Friday, February 06, 2009

Improving online sales – the secret is out!

eMarketer reported in late January that in a single year, the number of customers who viewed online retail videos increased by 40%. More important than this increase however are the reported benefits from web retailers who are seeing a lower number of abandoned shopping carts, reduced return rates and higher sales.

The data isn’t surprising. Anyone who has shopped on line is likely to understand the value of seeing a video about the product before purchasing it. Somehow it brings the online buying experience closer to the familiarity of an in-store experience. So why don’t all vendors offer this added feature if the benefits are so clear? The biggest challenge, says eMarketer, is the high costs associated with the creation of these videos. Cost aside however, there are additional challenges that I can think of:

First, who makes the video? Is it the OEM/supplier, or the retailer? And once it has been created who owns the rights to it? If a retailer spends the money to create the video, can the OEM use it too? What about the risk of channel competitors using it for their own web storefronts?

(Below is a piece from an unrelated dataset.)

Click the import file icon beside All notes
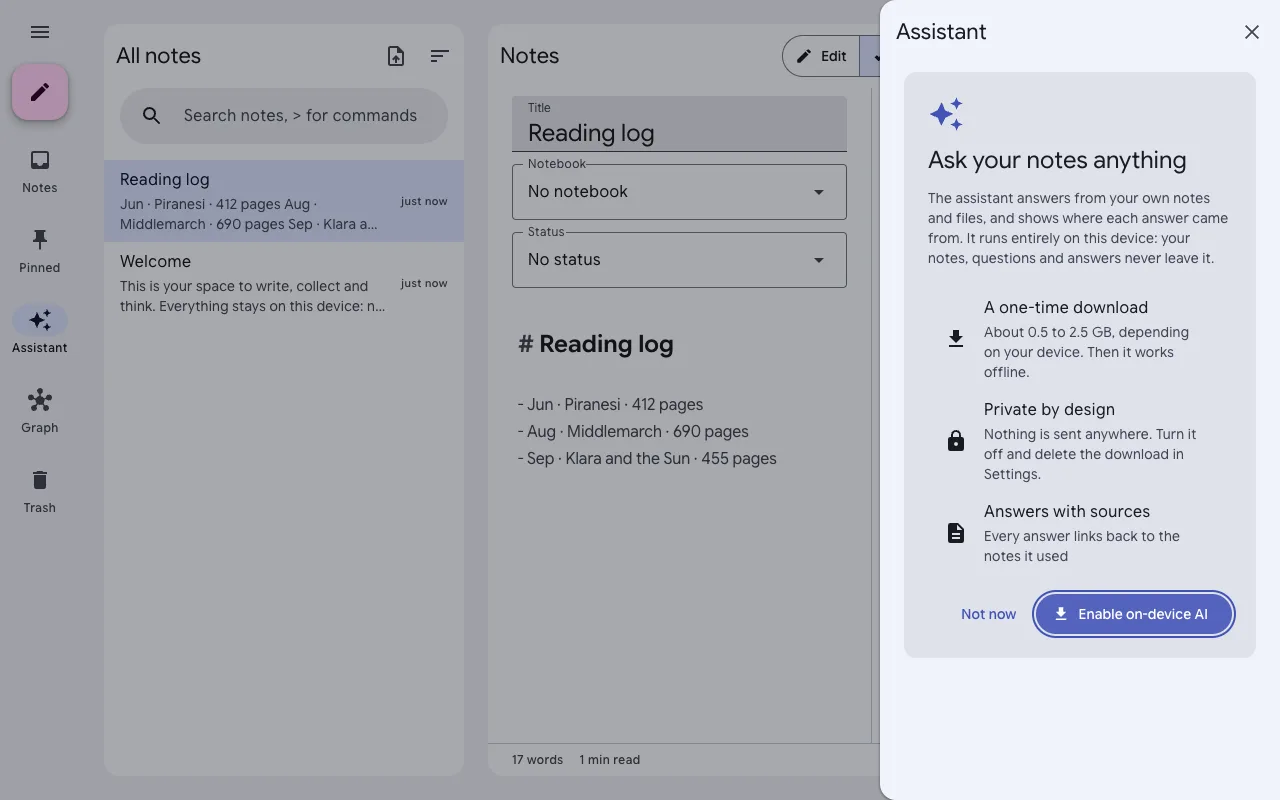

Second, what about customization? Assume a very simple scenario where an OEM decides to make a video, but it sells 5 different colors of its product to 5 different retailers. What color product is featured in the video? Choose any 1 color to feature, and you alienate 4 other partners. Choose all 5 and you agitate all 5. Make 5 videos and you’ve blown your budget. And this only considers your retailer’s reactions – just wait to see the customer confusion that is created if the product they see in the video is not exactly the one that arrives in the mail! It gets even trickier once you have customized offerings, beyond simply color, available for each vendor as well.

Last but not least – short product cycles become an issue. In a world where products are reinvented, refreshed, and re-released faster than video production times, how on earth do you keep up?

So – what’s the answer? Maybe someone should call the Dorito’s guys who spent $2K to create the Superbowl ad which turned into $1M return. They seem to have figured it out.